How to Help Your Child Cope With Rejections and What You Can Say to Support Them
As grown up people, we know that we can’t avoid rejections. Big or small, they’re always waiting around the corner, and we just need to accept them. But try saying this to your kid who’s just failed an orchestra audition, a sports team tryout, or wasn’t admitted to the college of their dreams. Broken, discouraged, and sad — that’s how they feel, but you can help them and teach them how to cope with rejection without having a nervous breakdown.
Here at Bright Side we want to help you support your kids through hard times, and here’s what you can do and say to comfort them.
Help your child calm down their nerves.
What to do: Helping your child get rid of negative emotions is the first thing you can do. Some experts believe that directing thoughts toward sensations can be an effective way to calm down the nerves of your upset child. Holding an ice cube in their palms or having them do breathing exercises with one hand placed on their stomach and one on their chest can help. Ask your child to take deep breaths with their belly, rather than their stomach, until they calm down. Also, try not to overreact yourself and praise your kid for doing the best they could.
What to say: “It’s OK, honey, nothing bad happened. We both know you tried hard.”
Help them analyze the situation.
What to do: After you both calm down, it’s time to discuss what happened. First of all, encourage your child to not take this failure too personally. It’s alright to call daycare or school to find out what happened to your child, but a better option would be to ask them some guiding questions. Being rational will help them concentrate on the situation itself, rather than on the negative feelings it caused.
What to say: “What happened? OK, and what happened after that? Why do you think you didn’t get on the team?”
Show them different examples of coping with rejection, including your own.
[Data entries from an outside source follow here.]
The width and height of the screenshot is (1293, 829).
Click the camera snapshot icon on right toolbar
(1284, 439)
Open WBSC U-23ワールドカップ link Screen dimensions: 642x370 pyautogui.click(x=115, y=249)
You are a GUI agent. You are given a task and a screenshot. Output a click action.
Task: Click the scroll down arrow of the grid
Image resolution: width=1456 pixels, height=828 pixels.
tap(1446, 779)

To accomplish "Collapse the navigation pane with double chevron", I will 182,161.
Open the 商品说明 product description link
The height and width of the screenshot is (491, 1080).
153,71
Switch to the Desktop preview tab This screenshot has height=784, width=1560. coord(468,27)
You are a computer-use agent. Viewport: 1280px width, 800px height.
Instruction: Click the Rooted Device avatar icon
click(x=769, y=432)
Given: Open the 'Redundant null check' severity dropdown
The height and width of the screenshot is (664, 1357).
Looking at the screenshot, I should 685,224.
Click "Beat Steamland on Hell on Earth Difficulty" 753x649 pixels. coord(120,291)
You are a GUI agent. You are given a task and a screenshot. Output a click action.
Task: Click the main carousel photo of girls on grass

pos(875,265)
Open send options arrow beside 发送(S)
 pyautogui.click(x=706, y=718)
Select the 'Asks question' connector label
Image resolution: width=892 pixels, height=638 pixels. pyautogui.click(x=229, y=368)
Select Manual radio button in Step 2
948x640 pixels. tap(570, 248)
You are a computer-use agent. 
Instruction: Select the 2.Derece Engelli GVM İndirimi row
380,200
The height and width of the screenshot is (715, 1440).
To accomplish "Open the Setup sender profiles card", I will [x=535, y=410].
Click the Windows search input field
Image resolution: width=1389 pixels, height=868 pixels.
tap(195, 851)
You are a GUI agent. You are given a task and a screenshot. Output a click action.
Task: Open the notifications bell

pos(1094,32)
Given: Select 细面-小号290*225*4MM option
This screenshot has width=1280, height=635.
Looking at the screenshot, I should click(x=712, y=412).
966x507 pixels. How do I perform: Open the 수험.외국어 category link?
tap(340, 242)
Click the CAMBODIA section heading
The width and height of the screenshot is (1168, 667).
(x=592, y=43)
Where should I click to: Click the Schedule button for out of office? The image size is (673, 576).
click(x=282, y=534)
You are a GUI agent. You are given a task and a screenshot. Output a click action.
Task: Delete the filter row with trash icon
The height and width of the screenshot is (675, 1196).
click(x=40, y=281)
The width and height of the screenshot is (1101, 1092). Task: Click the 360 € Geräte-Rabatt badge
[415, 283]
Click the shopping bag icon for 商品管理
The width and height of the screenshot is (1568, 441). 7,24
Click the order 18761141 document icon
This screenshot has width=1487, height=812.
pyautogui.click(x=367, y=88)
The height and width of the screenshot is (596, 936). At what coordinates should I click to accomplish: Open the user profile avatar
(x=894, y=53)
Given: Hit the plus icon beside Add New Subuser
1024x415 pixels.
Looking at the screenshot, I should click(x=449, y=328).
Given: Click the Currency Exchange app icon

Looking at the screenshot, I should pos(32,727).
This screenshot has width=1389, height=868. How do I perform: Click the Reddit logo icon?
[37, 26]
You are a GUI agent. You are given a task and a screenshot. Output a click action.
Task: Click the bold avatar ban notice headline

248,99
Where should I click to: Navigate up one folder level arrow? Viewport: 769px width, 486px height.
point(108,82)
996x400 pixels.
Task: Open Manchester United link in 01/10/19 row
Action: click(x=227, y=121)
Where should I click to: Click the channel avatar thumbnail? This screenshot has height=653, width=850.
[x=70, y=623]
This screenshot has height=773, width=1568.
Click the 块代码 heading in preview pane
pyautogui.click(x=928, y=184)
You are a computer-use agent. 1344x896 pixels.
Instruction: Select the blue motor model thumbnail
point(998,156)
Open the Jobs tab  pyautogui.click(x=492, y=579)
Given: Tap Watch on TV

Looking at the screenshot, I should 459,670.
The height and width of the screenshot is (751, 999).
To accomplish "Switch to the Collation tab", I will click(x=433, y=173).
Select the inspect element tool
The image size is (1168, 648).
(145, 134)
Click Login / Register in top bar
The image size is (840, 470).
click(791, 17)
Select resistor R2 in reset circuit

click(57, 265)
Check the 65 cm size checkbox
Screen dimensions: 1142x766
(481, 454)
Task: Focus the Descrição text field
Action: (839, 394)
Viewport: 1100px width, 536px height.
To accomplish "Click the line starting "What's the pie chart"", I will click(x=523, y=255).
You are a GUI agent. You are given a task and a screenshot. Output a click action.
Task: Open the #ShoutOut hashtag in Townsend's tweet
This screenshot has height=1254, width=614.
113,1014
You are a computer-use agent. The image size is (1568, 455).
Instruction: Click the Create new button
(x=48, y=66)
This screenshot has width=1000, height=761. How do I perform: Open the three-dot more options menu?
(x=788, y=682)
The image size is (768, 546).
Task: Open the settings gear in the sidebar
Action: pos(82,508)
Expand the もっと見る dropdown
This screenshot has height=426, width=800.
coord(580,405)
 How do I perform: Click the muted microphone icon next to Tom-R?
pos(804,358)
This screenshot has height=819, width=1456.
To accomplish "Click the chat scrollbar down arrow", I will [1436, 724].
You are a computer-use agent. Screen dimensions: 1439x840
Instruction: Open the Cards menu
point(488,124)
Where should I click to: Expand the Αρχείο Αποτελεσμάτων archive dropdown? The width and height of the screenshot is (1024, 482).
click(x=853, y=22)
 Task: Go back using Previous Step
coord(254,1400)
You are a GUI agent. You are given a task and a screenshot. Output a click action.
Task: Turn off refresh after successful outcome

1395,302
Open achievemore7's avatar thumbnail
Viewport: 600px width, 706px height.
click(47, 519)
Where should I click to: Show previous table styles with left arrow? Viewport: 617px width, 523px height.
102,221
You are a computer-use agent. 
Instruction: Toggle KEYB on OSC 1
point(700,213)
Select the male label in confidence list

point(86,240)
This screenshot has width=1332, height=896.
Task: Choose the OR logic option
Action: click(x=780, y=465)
What to do: Rejection is normal and inevitable, and the sooner you help your child realize this, the better. You can watch American Idol and similar shows together where people get rejected, and show your child how other people overcome rejection peacefully and gracefully. Recollect an example from your own life when you were rejected, but managed to cope with it. Even if you feel embarrassed when thinking about that situation, it can help your child a lot.
What to say: “You know, that happened to me too once. When I was 9 they wouldn’t let me play Romeo. Do you know what I did?”
Show them alternatives.
What to do: Sometimes rejection helps us try different things that turn out to be even more interesting than those things we didn’t get. When we are upset, we don’t always see the brighter side of things and we can’t think of better options. Show these options to your kid and discuss the advantages together with them.
What to say: “I know it makes you sad that they didn’t accept you at that college, but why don’t you try a different one? Remember the college we visited last month? What a great campus they have, don’t they!”
Help them find their own way to overcome rejection.
What to do: Help your upset child see themselves as a person who can tackle difficulties all on their own. It may turn out that your son or daughter can think of a better solution than you can offer them, and they can be a great support for themselves.
What to say: “I know you’re feeling bad because they didn’t take you on the team this time. What can you do to feel better right now?”
What rejections did you face as a child? How did your parents support you in those tough moments?